2. Evidence of decompensated liver disease prior to or during screening, including
direct bilirubin > 0.5 mg/dL, INR > 1.5, or serum albumin < 3.5 g/dL.

3. Platelet count < 120,000/mm3, hemoglobin < 13 g/dl (males) or < 12 g/dl (females),
absolute neutrophil count < 1500 /mm3 (< 1000/mm3 for African-Americans) at the last
screening visit.

4. Previous treatment with medications that have established activity against HBV
including, but not limited to, interferon and nucleos(t)ide analogs. Brief and
episodic use of famciclovir or valacyclovir for herpes infection is not exclusionary.

5. Known allergy or intolerance to any of the study medications.

6. Females who are pregnant or breastfeeding.

7. Females of childbearing potential unable or unwilling to use a reliable method of
contraception during the treatment period.

8. Renal insufficiency with calculated creatinine clearance < 50 mL/min at the last
screening visit.

9. History of alcohol or drug abuse within 48 weeks of randomization.

10. Previous liver or other organ transplantation including engrafted bone marrow
transplant.

11. Any other concomitant liver disease, including hepatitis C or D. Non-alcoholic fatty
liver disease (NAFLD) with steatosis and/or mild to moderate steatohepatitis is
acceptable but NALFD with severe steatohepatitis is exclusionary.

12. Presence of anti-HDV or anti-HCV (unless HCV RNA negative) in serum on any occasion
in the 96 weeks prior to randomization.

13. Presence of anti-HIV (test to be completed within 6 weeks prior to randomization).

14. Pre-existing psychiatric condition(s), including, but not limited to:

1. Current moderate or severe depression as determined by the study physician

2. History of depression requiring hospitalization within past 10 years

3. History of suicidal or homicidal attempt within the past 10 years

4. History of severe psychiatric disorders including, but not limited to
schizophrenia, psychosis, bipolar disorder as determined by a study physician.

15. History of immune-mediated or cerebrovascular disease, chronic pulmonary or cardiac
disease associated with functional limitation, retinopathy, uncontrolled thyroid
disease, poorly controlled diabetes or uncontrolled seizure disorder, as determined
by a study physician.

16. Any medical condition that would, in the opinion of a study physician, be predicted
to be exacerbated by therapy or that would limit study participation.

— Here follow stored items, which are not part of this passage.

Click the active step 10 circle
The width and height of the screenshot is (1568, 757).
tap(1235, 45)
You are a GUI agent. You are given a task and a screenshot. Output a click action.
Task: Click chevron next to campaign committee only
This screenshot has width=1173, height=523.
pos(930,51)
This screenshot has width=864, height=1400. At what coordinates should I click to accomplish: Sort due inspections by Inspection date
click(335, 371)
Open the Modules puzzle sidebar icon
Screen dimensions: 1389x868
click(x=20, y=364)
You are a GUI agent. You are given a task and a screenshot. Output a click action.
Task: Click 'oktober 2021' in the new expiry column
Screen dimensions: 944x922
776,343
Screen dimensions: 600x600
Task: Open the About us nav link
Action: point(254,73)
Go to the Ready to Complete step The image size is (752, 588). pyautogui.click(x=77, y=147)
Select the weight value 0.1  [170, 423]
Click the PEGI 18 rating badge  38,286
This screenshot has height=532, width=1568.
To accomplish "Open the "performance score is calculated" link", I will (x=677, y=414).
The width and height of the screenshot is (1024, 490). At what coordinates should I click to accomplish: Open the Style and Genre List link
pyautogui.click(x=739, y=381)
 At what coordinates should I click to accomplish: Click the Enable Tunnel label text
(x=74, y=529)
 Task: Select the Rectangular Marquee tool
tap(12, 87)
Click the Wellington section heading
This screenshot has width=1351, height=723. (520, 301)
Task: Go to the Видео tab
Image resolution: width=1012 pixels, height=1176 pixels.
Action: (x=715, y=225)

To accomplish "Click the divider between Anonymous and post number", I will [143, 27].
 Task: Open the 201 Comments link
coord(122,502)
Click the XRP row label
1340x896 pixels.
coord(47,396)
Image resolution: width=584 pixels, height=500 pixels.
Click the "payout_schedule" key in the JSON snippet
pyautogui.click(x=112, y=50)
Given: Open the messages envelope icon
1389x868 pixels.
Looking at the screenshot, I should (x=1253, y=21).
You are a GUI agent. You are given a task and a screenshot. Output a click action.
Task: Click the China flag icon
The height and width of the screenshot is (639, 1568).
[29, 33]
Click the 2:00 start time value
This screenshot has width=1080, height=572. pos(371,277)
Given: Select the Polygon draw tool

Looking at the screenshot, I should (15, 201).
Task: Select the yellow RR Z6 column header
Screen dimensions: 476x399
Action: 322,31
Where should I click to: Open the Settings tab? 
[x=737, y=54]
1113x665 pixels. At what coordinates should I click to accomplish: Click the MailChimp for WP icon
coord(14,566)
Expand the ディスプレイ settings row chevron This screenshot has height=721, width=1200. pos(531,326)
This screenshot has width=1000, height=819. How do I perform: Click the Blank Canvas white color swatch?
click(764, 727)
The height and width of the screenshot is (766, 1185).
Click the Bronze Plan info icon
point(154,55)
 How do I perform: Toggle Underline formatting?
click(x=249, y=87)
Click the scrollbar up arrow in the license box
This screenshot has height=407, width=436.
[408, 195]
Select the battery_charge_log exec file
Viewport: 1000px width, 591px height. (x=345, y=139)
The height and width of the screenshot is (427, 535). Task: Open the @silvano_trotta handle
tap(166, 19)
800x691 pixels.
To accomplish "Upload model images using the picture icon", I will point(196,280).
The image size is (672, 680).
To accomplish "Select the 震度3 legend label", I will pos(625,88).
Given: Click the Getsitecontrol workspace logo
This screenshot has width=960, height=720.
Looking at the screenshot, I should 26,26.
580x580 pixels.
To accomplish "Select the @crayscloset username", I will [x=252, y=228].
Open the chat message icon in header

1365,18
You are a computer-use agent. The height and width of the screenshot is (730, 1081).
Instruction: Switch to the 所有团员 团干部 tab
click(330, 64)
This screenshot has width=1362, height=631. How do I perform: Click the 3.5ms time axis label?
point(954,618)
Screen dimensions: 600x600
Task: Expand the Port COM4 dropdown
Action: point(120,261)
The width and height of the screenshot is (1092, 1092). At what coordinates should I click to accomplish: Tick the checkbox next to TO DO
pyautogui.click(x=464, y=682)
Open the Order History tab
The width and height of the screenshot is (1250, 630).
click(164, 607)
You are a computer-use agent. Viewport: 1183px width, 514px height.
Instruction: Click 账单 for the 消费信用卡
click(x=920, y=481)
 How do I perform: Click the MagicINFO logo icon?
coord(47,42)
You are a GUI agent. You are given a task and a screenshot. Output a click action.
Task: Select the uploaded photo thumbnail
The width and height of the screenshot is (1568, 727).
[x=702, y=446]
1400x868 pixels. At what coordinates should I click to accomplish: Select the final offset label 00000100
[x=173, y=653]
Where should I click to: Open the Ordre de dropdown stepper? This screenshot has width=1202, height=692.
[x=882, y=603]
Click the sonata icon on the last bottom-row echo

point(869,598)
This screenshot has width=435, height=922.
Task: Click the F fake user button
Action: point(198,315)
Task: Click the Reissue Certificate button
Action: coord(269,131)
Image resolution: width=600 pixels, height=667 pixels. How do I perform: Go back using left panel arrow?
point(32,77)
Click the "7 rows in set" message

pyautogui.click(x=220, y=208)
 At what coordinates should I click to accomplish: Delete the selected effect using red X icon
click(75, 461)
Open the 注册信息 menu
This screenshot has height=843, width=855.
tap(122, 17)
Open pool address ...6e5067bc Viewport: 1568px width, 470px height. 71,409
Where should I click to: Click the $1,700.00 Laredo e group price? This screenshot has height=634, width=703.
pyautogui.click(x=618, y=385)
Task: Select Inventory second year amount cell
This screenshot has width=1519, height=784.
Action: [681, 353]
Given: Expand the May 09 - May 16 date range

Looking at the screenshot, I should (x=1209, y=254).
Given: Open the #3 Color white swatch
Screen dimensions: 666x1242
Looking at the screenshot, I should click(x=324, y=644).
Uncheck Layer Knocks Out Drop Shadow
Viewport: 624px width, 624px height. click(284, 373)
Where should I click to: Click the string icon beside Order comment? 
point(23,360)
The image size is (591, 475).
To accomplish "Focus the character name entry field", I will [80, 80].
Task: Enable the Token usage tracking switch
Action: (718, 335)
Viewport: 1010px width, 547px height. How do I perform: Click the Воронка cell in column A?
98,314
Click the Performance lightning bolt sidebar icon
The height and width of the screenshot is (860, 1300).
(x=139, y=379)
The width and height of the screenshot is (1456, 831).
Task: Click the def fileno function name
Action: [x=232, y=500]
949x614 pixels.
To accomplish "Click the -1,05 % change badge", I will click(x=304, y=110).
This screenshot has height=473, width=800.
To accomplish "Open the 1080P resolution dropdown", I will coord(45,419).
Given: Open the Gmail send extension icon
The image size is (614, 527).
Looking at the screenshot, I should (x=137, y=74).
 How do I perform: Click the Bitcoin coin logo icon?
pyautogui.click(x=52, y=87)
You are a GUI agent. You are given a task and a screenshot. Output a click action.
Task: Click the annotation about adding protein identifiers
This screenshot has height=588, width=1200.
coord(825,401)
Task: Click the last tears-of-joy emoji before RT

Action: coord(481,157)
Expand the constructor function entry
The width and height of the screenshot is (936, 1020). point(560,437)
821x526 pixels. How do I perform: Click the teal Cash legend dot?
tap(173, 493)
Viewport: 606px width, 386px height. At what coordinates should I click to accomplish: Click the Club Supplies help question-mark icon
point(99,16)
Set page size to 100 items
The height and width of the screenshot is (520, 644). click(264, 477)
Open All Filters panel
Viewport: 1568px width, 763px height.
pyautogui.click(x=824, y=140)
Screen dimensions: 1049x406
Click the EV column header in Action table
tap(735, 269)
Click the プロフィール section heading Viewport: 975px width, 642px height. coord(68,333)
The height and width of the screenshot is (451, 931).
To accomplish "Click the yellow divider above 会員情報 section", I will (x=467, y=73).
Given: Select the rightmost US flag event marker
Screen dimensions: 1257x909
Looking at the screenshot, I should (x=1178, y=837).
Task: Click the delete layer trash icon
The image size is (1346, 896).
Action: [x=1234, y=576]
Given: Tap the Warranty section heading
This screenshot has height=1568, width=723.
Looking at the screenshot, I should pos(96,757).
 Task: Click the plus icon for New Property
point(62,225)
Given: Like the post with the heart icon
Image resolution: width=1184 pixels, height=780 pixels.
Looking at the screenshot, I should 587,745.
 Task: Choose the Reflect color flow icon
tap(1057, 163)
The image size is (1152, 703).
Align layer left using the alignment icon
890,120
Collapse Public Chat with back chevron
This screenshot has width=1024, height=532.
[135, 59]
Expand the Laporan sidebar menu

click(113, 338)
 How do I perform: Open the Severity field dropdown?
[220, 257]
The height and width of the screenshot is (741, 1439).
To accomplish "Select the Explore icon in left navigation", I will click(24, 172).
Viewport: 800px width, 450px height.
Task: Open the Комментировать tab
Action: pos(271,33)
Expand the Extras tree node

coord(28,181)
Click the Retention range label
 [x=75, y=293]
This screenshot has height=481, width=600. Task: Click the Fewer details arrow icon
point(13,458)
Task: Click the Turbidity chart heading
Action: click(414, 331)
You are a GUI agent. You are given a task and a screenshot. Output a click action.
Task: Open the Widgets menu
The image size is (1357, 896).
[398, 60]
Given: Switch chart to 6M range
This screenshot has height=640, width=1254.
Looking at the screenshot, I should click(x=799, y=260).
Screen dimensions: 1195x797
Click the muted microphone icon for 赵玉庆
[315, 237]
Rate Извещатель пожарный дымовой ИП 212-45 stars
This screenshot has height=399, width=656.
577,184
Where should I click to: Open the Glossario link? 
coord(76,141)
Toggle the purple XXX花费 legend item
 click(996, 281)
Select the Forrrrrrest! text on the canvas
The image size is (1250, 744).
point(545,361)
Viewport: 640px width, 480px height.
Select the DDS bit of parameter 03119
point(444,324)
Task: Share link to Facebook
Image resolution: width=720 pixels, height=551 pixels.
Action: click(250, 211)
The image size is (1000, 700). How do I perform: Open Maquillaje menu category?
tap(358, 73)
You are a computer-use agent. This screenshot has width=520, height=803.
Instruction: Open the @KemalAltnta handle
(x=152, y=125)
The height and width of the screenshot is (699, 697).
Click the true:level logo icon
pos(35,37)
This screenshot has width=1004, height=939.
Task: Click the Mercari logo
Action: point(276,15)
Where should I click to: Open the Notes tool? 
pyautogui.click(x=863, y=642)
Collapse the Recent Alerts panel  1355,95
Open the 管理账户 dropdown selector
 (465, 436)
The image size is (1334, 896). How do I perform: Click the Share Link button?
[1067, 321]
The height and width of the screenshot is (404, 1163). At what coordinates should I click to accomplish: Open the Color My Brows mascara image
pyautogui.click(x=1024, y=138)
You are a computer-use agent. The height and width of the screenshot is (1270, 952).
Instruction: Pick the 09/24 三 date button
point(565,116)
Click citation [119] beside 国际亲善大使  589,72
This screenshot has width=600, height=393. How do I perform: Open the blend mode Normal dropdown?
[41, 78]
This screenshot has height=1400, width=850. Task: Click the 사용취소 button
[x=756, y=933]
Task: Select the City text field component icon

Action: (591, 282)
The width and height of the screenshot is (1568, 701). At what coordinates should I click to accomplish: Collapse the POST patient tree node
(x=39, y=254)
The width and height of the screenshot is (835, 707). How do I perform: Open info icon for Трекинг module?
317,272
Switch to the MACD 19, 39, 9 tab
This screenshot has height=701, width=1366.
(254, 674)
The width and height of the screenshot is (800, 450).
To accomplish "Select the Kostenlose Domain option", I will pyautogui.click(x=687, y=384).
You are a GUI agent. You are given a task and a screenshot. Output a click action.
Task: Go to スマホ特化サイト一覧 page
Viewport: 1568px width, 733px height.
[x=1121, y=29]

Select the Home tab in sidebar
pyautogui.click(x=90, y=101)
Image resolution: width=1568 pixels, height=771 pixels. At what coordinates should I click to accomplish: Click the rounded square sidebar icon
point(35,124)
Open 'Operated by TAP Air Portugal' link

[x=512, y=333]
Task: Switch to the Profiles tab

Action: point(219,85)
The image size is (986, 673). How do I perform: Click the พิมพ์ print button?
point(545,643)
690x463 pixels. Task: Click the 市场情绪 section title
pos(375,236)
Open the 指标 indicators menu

17. Any medical condition requiring, or likely to require, chronic systemic
administration of corticosteroids or other immunosuppressive medications during the
course of this study.

18. Evidence of active or suspected malignancy, or a history of malignancy within the 144
weeks prior to randomization (except adequately treated carcinoma in situ or basal
cell carcinoma of the skin).

19. Expected need for ongoing use of any antivirals with activity against HBV during the
course of the study.

20. Concomitant use of complementary or alternative medications purported to have
antiviral activity.

21. Participation in any other clinical trial involving investigational drugs within 30
days of randomization or intention to participate in another clinical trial involving
investigational drugs during participation in this study.

22. Any other condition or situation that in the opinion of a study physician would make
the participant unsuitable for enrollment or could interfere with the participant
participating in and completing the study.